Dass der Kläger und die Streitverkündete kein Unrechtsbewusstsein zeigen, hindert die Verwerflichkeit ihres Vorgehens nicht.

c) Die Nichtigkeitsfolge des § 138 Abs. 1 BGB betrifft den schuldrechtlichen Überlassungsvertrag insgesamt (§ 139 BGB). Da vorliegend gerade der dingliche Vollzugserfolg und die damit verbundenen Wirkungen zu missbilligen sind (vgl. Bassenge in: Palandt, BGB, Einführung § 854 Rn. 11), muss auch die Auflassung (vgl. § 3 des Überlassungsvertrags vom 12.11.2013) der Nichtigkeit verfallen.

2. Nachdem der Kläger nicht Eigentümer des Anwesens – in D. geworden ist, ist eine Rechtsgrundlage für das von ihm verlangte Nutzungsentgelt und die erstrebte Feststellung nicht ersichtlich.

3. Ob der Beklagte eventuellen Klägeransprüchen auch Gegenrechte nach §§ 273 Abs. 1, 826 BGB entgegenhalten könnte, kann bei dieser Rechtslage dahinstehen.

II.

Zu den Widerklageanträgen ist Folgendes zu bemerken:

1. Ein eventueller Sicherungsanspruch des Beklagten aus Ziffer XIV. letzter Satz des Überlassungsvertrags vom 29.01.2003 würde sich zunächst gegen die Streitverkündete (als dortige Vertragspartei) richten.
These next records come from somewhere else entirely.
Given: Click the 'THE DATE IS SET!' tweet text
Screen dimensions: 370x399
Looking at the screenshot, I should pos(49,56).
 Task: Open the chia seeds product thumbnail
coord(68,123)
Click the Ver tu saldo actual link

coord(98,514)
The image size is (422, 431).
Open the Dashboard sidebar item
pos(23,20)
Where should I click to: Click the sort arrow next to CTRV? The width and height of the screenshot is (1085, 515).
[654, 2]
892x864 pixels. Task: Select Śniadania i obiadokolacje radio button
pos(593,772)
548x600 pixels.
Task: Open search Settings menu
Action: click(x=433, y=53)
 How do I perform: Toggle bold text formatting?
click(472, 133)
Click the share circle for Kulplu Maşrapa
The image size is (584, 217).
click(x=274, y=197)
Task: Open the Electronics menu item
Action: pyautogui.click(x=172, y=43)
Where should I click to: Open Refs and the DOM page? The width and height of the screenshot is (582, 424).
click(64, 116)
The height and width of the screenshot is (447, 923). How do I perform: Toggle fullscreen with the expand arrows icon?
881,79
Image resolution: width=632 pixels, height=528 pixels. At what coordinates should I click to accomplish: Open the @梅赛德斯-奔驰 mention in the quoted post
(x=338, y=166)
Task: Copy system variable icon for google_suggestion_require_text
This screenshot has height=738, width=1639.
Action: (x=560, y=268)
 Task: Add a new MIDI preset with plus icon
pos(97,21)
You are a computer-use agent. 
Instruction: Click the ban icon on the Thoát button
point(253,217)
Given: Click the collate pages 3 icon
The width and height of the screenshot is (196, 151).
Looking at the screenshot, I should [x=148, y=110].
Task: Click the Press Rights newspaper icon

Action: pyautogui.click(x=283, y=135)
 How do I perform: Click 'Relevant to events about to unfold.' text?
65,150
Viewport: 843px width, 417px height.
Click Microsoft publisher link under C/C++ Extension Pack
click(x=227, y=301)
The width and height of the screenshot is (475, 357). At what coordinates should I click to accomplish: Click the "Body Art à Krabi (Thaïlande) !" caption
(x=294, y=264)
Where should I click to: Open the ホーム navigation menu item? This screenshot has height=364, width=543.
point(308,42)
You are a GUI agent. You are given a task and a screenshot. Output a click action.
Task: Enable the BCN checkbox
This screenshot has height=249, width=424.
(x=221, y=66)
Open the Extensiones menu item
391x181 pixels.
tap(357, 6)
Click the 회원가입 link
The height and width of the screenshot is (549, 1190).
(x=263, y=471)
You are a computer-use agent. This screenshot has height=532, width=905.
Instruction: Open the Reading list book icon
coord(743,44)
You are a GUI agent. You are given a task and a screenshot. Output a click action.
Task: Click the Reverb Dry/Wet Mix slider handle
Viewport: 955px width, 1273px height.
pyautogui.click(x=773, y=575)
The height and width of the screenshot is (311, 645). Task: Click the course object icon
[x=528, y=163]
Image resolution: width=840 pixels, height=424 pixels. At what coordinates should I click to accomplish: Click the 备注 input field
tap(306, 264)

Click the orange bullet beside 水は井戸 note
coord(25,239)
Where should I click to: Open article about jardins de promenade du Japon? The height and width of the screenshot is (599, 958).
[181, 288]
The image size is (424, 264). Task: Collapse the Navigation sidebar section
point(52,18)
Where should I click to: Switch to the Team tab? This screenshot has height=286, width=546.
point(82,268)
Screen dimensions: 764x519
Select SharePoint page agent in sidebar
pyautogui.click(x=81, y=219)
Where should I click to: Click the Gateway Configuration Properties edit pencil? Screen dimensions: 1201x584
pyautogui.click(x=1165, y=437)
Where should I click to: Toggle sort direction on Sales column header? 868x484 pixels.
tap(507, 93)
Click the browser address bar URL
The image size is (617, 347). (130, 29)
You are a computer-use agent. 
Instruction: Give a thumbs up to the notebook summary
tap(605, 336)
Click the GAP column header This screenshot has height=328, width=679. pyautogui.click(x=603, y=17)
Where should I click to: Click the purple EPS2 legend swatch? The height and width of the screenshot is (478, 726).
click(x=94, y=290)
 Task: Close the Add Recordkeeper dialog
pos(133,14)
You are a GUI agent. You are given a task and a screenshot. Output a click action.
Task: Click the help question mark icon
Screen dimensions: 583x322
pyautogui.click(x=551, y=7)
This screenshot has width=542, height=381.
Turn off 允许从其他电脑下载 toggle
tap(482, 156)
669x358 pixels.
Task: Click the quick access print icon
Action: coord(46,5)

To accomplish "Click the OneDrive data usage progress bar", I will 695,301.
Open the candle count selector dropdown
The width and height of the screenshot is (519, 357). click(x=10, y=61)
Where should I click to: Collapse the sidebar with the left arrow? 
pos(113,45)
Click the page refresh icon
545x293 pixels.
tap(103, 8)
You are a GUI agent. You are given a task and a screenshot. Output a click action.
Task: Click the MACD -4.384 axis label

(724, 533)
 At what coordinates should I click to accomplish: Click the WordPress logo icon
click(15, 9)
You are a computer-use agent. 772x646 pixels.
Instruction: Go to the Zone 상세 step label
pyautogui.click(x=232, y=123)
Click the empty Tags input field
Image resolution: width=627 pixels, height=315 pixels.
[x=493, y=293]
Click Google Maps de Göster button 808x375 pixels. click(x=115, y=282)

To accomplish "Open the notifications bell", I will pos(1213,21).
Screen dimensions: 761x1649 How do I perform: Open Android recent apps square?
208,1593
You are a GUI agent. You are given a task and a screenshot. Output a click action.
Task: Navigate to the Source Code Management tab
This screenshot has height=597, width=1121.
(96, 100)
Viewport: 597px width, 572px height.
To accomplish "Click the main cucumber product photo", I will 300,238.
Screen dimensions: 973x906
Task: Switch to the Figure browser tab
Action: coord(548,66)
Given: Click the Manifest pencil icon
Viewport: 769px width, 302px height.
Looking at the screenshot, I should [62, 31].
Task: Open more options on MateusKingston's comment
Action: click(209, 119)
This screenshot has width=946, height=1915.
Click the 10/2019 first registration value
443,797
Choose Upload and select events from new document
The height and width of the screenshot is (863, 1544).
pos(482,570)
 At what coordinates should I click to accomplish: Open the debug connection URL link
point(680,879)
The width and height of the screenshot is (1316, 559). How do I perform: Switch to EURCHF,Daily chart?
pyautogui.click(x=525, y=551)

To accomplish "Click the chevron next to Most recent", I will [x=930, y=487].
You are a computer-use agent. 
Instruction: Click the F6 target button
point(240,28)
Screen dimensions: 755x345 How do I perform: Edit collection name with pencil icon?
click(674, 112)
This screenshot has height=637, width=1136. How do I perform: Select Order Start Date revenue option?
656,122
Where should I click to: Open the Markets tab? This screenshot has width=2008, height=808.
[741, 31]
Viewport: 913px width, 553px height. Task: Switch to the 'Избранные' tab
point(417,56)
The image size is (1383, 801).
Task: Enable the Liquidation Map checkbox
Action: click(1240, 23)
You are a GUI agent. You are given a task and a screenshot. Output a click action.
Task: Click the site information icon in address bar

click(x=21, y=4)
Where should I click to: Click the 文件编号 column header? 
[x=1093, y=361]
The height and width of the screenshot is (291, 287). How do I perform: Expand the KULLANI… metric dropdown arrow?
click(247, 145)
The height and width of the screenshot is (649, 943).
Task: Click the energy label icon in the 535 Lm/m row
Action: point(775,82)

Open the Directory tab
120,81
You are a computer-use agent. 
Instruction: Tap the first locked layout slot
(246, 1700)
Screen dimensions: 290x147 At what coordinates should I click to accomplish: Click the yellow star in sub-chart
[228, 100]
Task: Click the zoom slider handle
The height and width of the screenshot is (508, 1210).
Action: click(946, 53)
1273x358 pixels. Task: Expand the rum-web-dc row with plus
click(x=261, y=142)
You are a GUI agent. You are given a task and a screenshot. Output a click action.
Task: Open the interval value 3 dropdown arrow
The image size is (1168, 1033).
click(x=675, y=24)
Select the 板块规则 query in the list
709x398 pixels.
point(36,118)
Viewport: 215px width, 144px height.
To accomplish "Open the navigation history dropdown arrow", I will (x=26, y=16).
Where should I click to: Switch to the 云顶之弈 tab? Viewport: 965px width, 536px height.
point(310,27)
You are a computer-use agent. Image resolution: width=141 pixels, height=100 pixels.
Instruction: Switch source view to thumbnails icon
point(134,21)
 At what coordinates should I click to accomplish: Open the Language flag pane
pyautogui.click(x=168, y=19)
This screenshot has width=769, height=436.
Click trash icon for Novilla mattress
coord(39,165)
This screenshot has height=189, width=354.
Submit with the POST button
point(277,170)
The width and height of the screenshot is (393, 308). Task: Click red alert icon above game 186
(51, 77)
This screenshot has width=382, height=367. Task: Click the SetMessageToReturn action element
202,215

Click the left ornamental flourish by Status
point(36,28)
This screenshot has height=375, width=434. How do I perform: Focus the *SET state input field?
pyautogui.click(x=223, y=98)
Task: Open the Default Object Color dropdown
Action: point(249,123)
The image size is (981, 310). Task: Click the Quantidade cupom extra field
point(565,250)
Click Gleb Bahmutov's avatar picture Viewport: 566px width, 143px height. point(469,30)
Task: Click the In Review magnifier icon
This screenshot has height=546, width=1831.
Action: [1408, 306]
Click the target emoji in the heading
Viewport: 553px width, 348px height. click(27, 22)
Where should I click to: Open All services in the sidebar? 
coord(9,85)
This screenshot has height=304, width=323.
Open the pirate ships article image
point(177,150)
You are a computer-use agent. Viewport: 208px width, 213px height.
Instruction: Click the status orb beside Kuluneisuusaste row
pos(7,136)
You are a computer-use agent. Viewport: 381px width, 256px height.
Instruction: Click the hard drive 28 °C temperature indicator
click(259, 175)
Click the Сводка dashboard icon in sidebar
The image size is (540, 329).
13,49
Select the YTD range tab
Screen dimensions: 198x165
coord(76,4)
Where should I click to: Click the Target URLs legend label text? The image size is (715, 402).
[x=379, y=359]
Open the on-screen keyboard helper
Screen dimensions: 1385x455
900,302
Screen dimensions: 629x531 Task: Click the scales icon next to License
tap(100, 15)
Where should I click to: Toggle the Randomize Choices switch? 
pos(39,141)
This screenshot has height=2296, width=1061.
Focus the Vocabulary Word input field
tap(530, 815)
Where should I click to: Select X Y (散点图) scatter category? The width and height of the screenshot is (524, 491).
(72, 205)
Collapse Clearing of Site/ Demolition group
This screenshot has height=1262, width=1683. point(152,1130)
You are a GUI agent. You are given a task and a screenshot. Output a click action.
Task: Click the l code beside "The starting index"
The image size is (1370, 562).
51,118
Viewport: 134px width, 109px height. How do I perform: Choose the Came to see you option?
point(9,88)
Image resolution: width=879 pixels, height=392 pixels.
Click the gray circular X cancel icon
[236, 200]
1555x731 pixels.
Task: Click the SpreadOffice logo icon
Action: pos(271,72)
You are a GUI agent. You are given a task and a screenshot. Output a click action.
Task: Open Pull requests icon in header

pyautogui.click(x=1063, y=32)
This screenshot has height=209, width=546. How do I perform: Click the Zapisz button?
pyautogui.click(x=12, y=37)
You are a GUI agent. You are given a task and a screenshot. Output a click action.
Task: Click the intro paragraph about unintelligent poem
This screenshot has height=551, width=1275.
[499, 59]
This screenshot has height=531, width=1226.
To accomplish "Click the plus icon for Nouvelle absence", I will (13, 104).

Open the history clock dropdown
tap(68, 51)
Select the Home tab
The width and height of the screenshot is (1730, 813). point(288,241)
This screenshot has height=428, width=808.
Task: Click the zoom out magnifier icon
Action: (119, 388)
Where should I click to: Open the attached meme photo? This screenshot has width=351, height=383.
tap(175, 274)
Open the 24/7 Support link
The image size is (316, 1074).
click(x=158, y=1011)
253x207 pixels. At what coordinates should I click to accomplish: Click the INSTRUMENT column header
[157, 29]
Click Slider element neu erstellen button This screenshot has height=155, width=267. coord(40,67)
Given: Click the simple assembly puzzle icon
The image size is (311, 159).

Ob eine entsprechende Mitwirkungspflicht des Klägers möglicherweise aus § 826 BGB abzuleiten wäre, kann offenbleiben, da der Kläger nicht Eigentümer des Grundstücks, sondern nur Buchberechtigter geworden ist (vgl. oben I.).

2. Ein Anspruch auf Besitzverschaffung an den Beklagten bestünde nur, soweit der Besitz des Beklagten an der streitgegenständlichen Wohnung nicht bestünde bzw. gestört wäre. Auch wenn und soweit dies der Fall wäre, würde sich ein solcher Anspruch nicht gegen den Kläger, sondern gegen die Streitverkündete richten, die nach wie vor Eigentümerin und Leibgedingsverpflichtete ist.

3. Der Hilfsantrag auf Zustimmung des Klägers zur Löschung seiner Grundbucheintragung als Eigentümer des streitgegenständlichen Anwesens ist gleichfalls unbegründet. Ein entsprechender Anspruch aus § 894 BGB steht dem Beklagten nicht zu, da dieser durch die Buchposition des Klägers nicht beeinträchtigt ist.

4. Soweit schließlich die Feststellung eines fehlenden Räumungsanspruchs des Klägers begehrt wird, handelt es sich um das kontradiktorische Gegenteil des Klageantrags auf Räumung und Herausgabe. Dieser hilfshilfsweise gestellte Antrag ist daher unzulässig (vgl. Reichold in: Thomas/Putzo, ZPO, § 261 Rn. 13).

III.

Die Streitwertfestsetzung beruht auf § 3 ZPO und § 41 GKG.

IV.

Der Kostenausspruch ergibt sich aus §§ 91, 92 Abs. 1 ZPO. Der Ausspruch zur vorläufigen Vollstreckbarkeit folgt aus § 709 S. 2 ZPO.